Selective cell labeling

HeLa cells (ATCC, VA) were cultured in sterile Petri Dishes (Thermo Scientific) in Dulbecco’s Modified Eagle Medium (DMEM) supplemented with 10% FBS, 100 U/mL penicillin, 100 μg/mL streptomycin and 0.2 mM L-glutamine (Invitrogen, MA) at 37 °C and 5% CO2. Dishes were left in the incubator until the time of the experiment. CellTracker® Green BODIPY (Thermo Fisher Scientific) diluted in PBS buffer with a final concentration of 10 μM/mL. The solution was then mixed with fluorescein sodium salt (final concentration of 1 mg/mL) for visualizing the HFC using the microscope. The solution was then loaded into the MFP’s reservoir – by suction through the aperture of the MFP – and the MFP was positioned above the cell culture with a MFP-substrate gap of 60 µm. Monitoring of the cells’ exposure time was performed using a stopwatch. The calligraphic labeling was performed by programming (C#) the XY stage movements in the Zaber scripting environment. The spacing between each letter was achieved by rapid movement of the stages (~29 mm/s), from the end of one letter to the beginning of the other letter (See Supplementary Video 1, and SI 2).

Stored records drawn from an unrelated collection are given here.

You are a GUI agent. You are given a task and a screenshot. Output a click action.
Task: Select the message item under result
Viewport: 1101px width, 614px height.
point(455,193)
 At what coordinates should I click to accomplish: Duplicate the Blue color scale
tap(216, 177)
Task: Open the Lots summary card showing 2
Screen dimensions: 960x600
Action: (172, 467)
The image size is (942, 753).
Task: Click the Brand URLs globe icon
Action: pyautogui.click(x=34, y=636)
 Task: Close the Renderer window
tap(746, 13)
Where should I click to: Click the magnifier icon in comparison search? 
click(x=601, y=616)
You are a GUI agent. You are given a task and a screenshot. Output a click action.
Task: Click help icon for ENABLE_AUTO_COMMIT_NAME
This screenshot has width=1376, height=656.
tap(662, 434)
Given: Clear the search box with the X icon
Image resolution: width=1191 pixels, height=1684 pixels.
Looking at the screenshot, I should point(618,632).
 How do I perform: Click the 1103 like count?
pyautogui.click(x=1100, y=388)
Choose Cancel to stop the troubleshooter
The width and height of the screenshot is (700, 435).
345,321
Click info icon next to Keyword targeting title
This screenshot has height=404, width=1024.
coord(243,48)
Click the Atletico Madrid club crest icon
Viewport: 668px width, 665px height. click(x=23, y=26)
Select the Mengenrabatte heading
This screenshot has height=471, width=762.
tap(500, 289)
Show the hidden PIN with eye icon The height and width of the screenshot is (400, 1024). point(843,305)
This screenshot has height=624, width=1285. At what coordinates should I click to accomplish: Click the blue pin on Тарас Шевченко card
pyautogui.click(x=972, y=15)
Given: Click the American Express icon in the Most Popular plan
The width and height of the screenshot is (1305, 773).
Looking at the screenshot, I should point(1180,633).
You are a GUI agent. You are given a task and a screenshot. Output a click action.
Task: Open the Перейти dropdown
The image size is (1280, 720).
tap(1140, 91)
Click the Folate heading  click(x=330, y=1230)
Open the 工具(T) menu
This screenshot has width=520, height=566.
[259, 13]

MFPs used with cells were sterilized by soaking in 99% ethanol for 24 h. Washing with DI water, and curing, were then repeated and followed by soaking in DMEM for 12 h. Before preparing cell dishes used for the cell viability experiment, marks were randomly made at the bottom of the culture plates to ensure traceability of the target region. Cell viability was estimated by applying NucGreen™ Dead Cell Indicator (2 drops/mL of cell medium) to the cell culture dish already exposed to the HFC from the MFP. As control, a cell dish prepared with the same cell confluence as the processed dish, was kept in the incubator for the duration of the experiment and also processed with the NucGreen™ Dead Cell Indicator (Thermo Scientific) after 24 h. Counting of cells to evaluate death rate (number of dead cells after 24 h/total number of cells before experiment), was done manually using the ImageJ “Multi-Point” feature.